Der Dienst berichtet entsprechend seinen gesetzlichen Verpflichtungen kontinuierlich und umfänglich zum Fall, und dies sowohl an das BKAmt als auch den ermittlungsführenden GBA sowie das PKGr. Gemeinsam arbeiten wir im Rahmen der jeweiligen Verantwortlichkeiten an der raschen Aufklärung des Falls sowie auf der Grundlage eingehender Ermittlungsergebnisse an der Prüfung und Umsetzung möglicher Konsequenzen.
Wo gegebenenfalls Fehler gemacht worden sind, und im Zuge der Untersuchungen Schwachstellen ermittelt werden, werden die erforderlichen Konsequenzen im Interesse von Sicherheit und Aufgabenerfüllung auf der Basis gründlicher Sachverhaltserhebung und Analyse gezogen werden, unter Wahrung von Verhältnismäßigkeit und Verantwortung für die Dienstangehörigen.
Die Öffentlichkeit wird wie stets in solchen Fällen im Rahmen der gesetzlichen Regelungen informiert und beteiligt werden. Diese Regelungen bedingen jedoch eindeutig, dass dies vor Abschluss der Ermittlungen nicht geschehen kann. Zu öffentlichen Mutmaßungen zum Sachverhalt und noch weniger weitergehenden Unterstellungen darf daher schon aus diesem Grund von behördlicher Seite in der Sache keine Stellung genommen werden.

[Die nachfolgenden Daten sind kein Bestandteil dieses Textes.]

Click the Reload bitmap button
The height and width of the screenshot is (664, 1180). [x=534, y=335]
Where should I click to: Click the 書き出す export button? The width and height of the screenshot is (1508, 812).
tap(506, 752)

Würden derartige „Pakete“ Teil einer den Fall begleitenden, zwischen Dienst, BKAmt, GBA und PKGr abgestimmten und dann auch allseits implementierten Kommunikationsstrategie im Sinne des BMI-Leitfadens sein, könnte mit der gebotenen Eindeutigkeit, Entschiedenheit und Nachhaltigkeit nach innen und außen dem fatalen Eindruck betretenen oder gar ominösen Schweigens entgegenwirkt und zugleich auch um Verständnis für die Besonderheiten derartiger Fälle geworben werden. Negativen Konsequenzen für die Reputation des Dienstes und die Motivation seiner Angehörigen könnte so kontinuierlich eine klare gemeinsame Positionierung entgegengesetzt werden, die es dann ereignisorientiert weiterzuentwickeln und anzupassen gälte.